### Texto de origen
########
De decadente belleza

El viejo Portugal nos recibe con la belleza de lo cotidiano, de la vida real, del pulso del día a día, sin artificios para el visitante, ni pompas, ni alardes. Sin escaparates. Sin complejos, sin miedos ni trastornos. De frente.

Azules, rojos, verdes, blancos, se entremezclan con el musgo, la humedad, los desconchones y los mohos, con el abandono y el olvido, con el descuido, el desamparo y la soledad, en una mezcolanza por la que paseo mi mirada y mi objetivo, en pos del detalle, del rasgo o el gesto del lugar. De su alma decadente, de su atmósfera cansada y mortecina. El viejo Portugal, vecino apegado, tan próximo, tan cercano, a un paso de nosotros.

Nunca me defrauda.











6 de abril de 2016

La torre del homenaje

Mejores tiempos vivió la torre del homenaje, hoy olvidada a las afueras de la pequeña aldea sobre su montículo de hierba y roca. Derrumbados ya hace décadas sus pisos de tablones y maderos, su escalinata hace mucho que dejó de llevar a ningún ser humano arriba y abajo. Ahora sus habitantes tienen plumas y revolotean por su interior acomodándose en recovecos y huecos. Por el día algún cernícalo, tordos y palomas que se arrullan y anidan. Por la noche se dejará oír el carraspeo lúgubre de la lechuza.
########
### Registros
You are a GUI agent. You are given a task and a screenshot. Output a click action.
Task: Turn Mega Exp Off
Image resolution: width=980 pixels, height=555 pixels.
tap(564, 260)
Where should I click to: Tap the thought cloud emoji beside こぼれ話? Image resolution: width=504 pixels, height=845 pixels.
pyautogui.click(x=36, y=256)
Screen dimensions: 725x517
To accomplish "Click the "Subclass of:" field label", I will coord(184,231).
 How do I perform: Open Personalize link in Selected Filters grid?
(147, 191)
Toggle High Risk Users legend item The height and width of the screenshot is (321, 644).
########
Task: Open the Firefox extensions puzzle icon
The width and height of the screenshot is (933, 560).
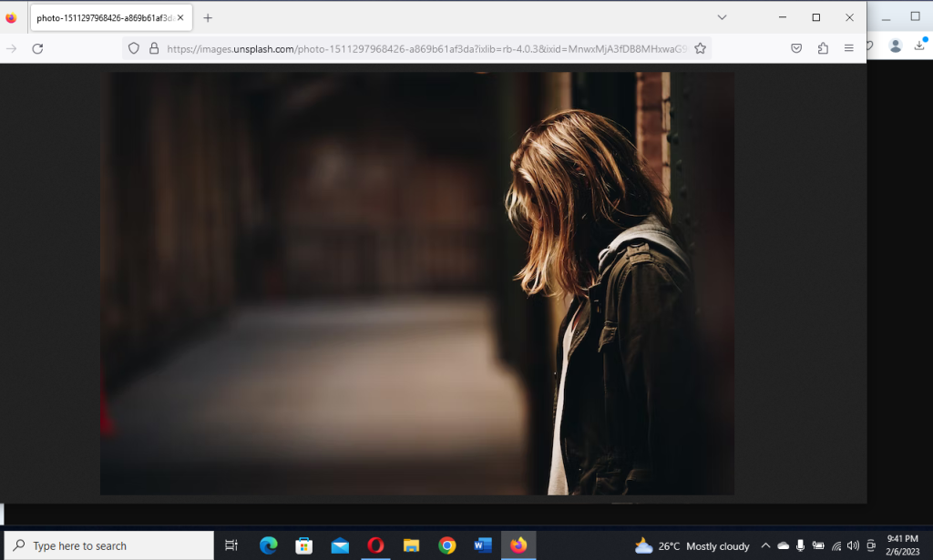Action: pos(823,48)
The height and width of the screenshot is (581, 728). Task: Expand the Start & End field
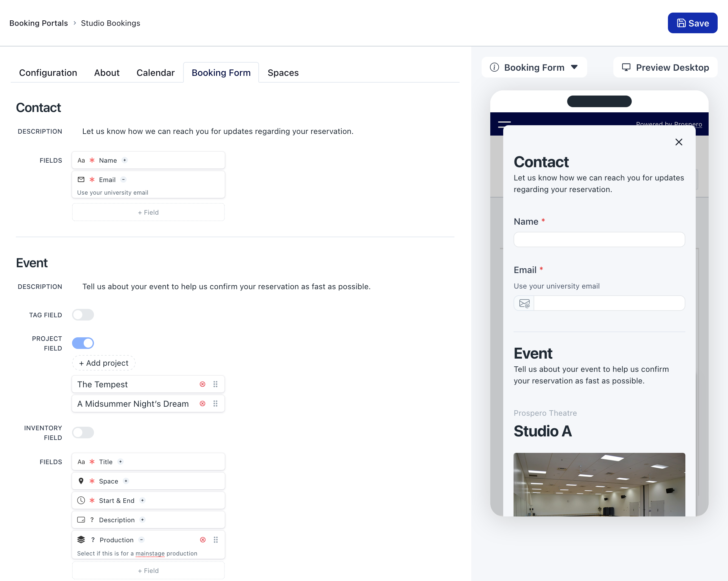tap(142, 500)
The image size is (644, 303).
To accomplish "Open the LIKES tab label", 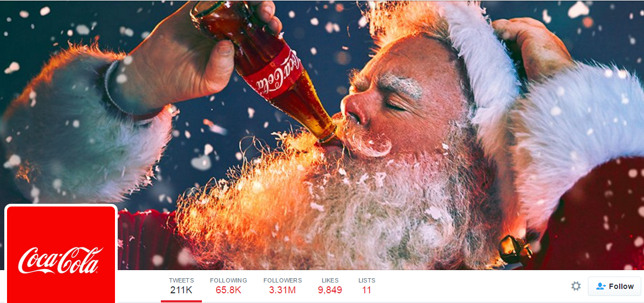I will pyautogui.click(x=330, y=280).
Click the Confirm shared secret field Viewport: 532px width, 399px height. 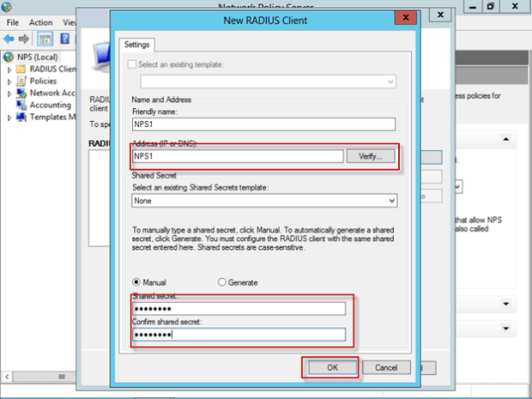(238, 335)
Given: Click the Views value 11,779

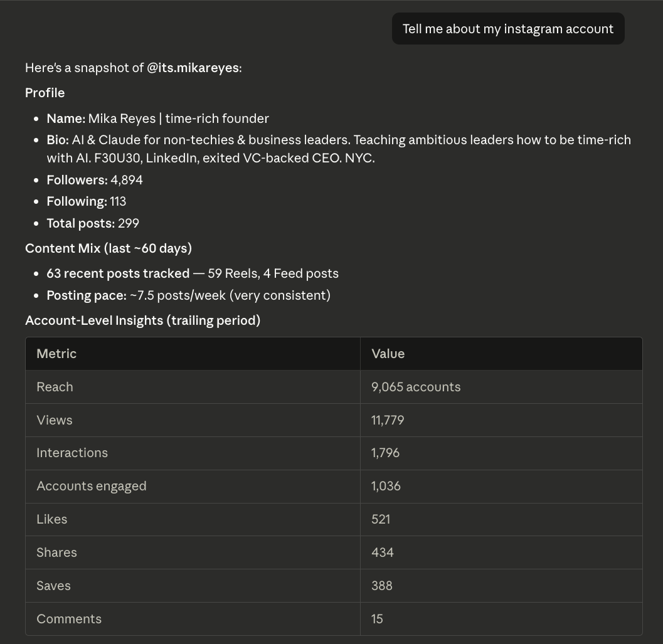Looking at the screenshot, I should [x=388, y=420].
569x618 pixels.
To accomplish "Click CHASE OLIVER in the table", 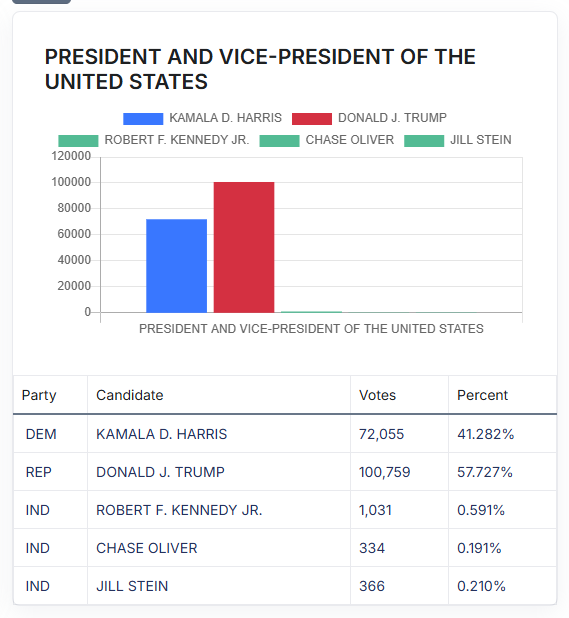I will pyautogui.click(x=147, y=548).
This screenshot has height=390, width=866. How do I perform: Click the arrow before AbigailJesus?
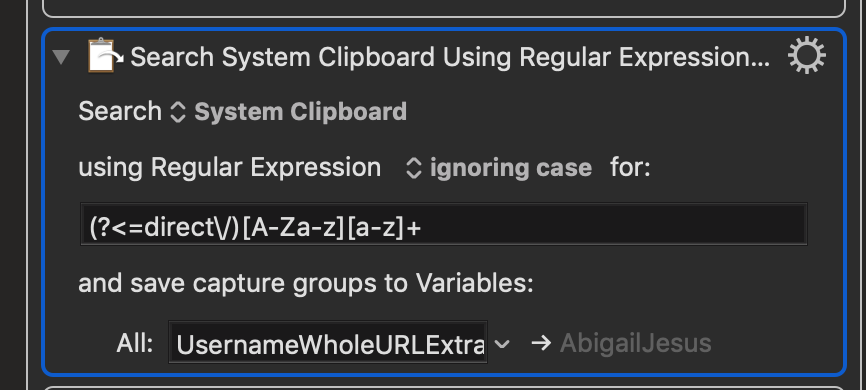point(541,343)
########
### Qué hacer
Transcribe literalmente el fragmento del texto de origen comprendido entre "6 de abril de" y "de la lechuza.", ambos incluidos.

### Resultado
6 de abril de 2016

La torre del homenaje

Mejores tiempos vivió la torre del homenaje, hoy olvidada a las afueras de la pequeña aldea sobre su montículo de hierba y roca. Derrumbados ya hace décadas sus pisos de tablones y maderos, su escalinata hace mucho que dejó de llevar a ningún ser humano arriba y abajo. Ahora sus habitantes tienen plumas y revolotean por su interior acomodándose en recovecos y huecos. Por el día algún cernícalo, tordos y palomas que se arrullan y anidan. Por la noche se dejará oír el carraspeo lúgubre de la lechuza.